Top leagues win big in UEFA changes to Champions League

Real Madrid's forward Cristiano Ronaldo of Portugal, left, holds his "best player of the year" trophy, as he poses with Real Madrid's forward Gareth Bale, right, who was nominated for the same award, and Real Madrid's president Florentino Perez, during the UEFA Champions League draw, at the Grimaldi Forum, in Monaco, Thursday, Aug. 25, 2016. (AP Photo/Claude Paris)

UEFA will give more guaranteed Champions League group-stage places to the four highest-ranked leagues, which get four slots each from 2018

GENEVA — In a power shift toward Europe's wealthiest clubs, UEFA has agreed to give more guaranteed Champions League group-stage places to the four highest-ranked leagues. Spain, Germany, England and Italy each get four slots from the 2018-19 season.

UEFA also promises that annual prize money to the 32 group-stage teams — worth 1.32 billion euros ($1.49 billion) this season — will be "increased significantly" for the three seasons through 2021.

UEFA announced the deal on Friday after months of talks with the influential European Club Association, whose members raised an old threat of breaking away to form a closed Super League dominated by the rich and storied elite.

"I welcome UEFA's decision, it reflects a serious and fair solution for European club football," Karl-Heinz Rummenigge, the chairman of the ECA and Bayern Munich, said in a statement.

Still, the deal to give 16 guaranteed group-stage places instead of 11 currently to clubs from the big-four leagues will inevitable squeeze teams from lower-ranked leagues.

"UEFA, the clubs, the leagues and the national associations speak with one voice on these matters," UEFA said in a statement.

Italy is the big winner in the new agreement, which had to be completed this year to let UEFA start selling broadcasting and sponsorship rights for the 2018-21 commercial cycle.

From 2018, the group stage will include the top four finishers in the previous season's La Liga, Bundesliga, English Premier League, and Serie A who will have direct entry. They will avoid the risk of losing in the playoff qualifying round and miss tens of millions of euros (dollars) in UEFA prize money.

In recent seasons, Italy typically has had only two group-stage teams because Serie A's third-place team often loses in the playoffs. Roma was eliminated this week by Porto, giving fifth-ranked Portugal three teams in the groups draw on Thursday.

Other changes announced on Friday are also likely to benefit the big four leagues.

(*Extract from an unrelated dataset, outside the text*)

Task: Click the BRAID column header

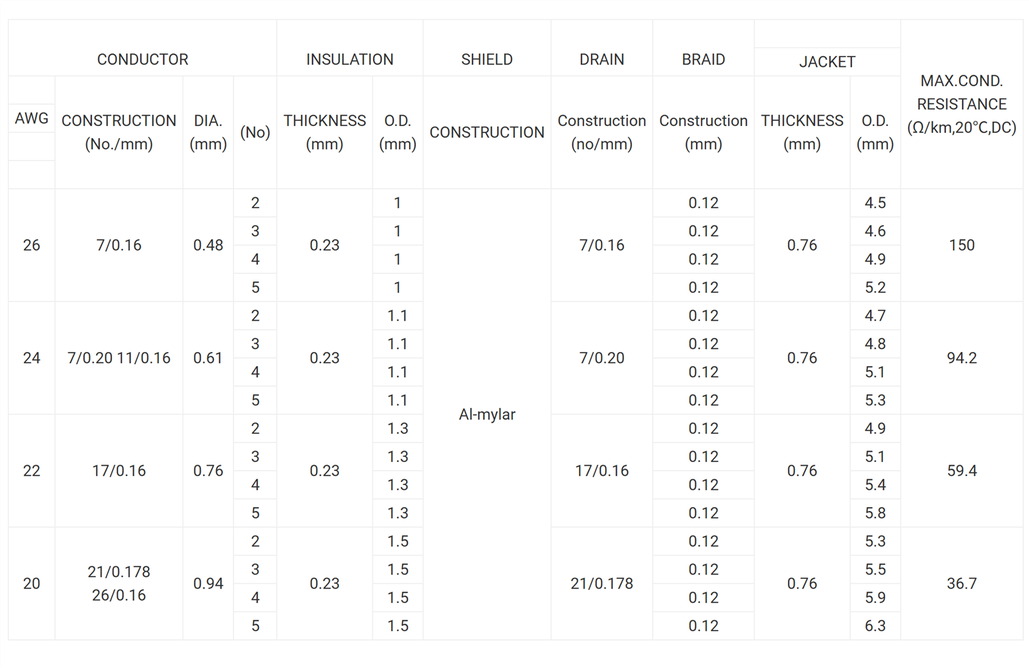Action: pyautogui.click(x=703, y=60)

From the 2018 season, a Champions League groups slot will be guaranteed to the previous season's Europa League winner. Currently, the Europa winner can be made to qualify through the playoffs.

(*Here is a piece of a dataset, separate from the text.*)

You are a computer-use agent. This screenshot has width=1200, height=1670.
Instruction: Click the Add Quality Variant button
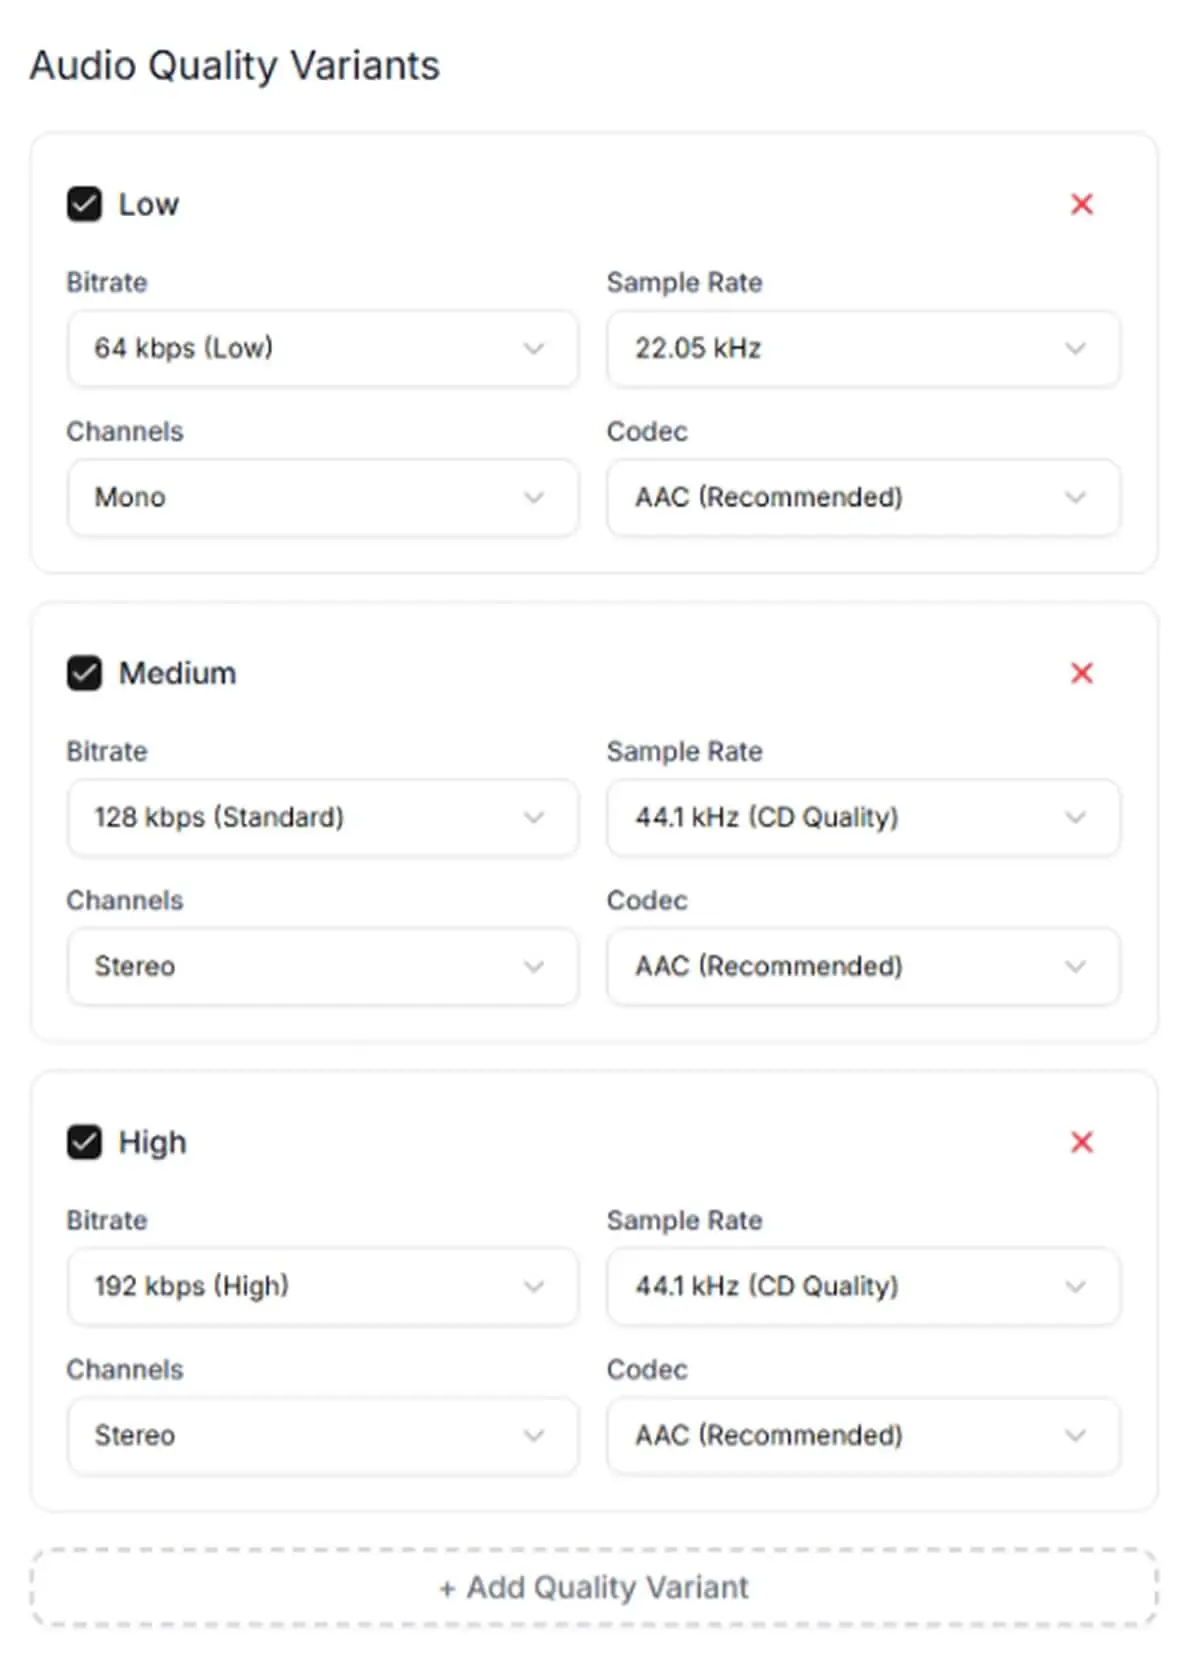click(x=594, y=1587)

Sevilla has won the Europa League in both years since the incentive was offered, and Spain had five teams in the Champions League groups last season.

UEFA has helped storied clubs who have slumped in recent seasons and would slip in the rankings which determine draw seeding.

"Historical success in the competition will also be acknowledged in coefficient calculation (points for previous European titles)," UEFA said.

That is effectively a cushion to prop up former European champions who have failed to qualify for the Champions League in recent seasons.

Manchester United, Liverpool, Chelsea, AC Milan and Inter Milan — all Champions League winners in the past 12 seasons — were missing from Thursday's draw.

UEFA has yet to resolve how the changes will have a knock-on effect on smaller clubs' access to the Champions League groups.

Currently, 22 of the 32 slots are guaranteed to teams from 12 different leagues, including titleholders from Belgium, Switzerland, and Turkey. Those look to be at risk.

Details of how the deal will squeeze clubs such as Belgium's Bruges and Switzerland's Basel will be "finalized by the end of the year," UEFA said.

Still, clubs from smaller TV markets can potentially earn a greater share of UEFA prize money after another rule change in how money is distributed.

UEFA says the "market pool" system — which steers money to clubs in England, Germany, and Italy, where the rights deals are bigger — will be changed to reward better results in the competition.

In another concession to the clubs, UEFA said it will create a "subsidiary company which will play a strategic role in determining the future and the management of club competitions," and the ECA will appoint half of the managing directors.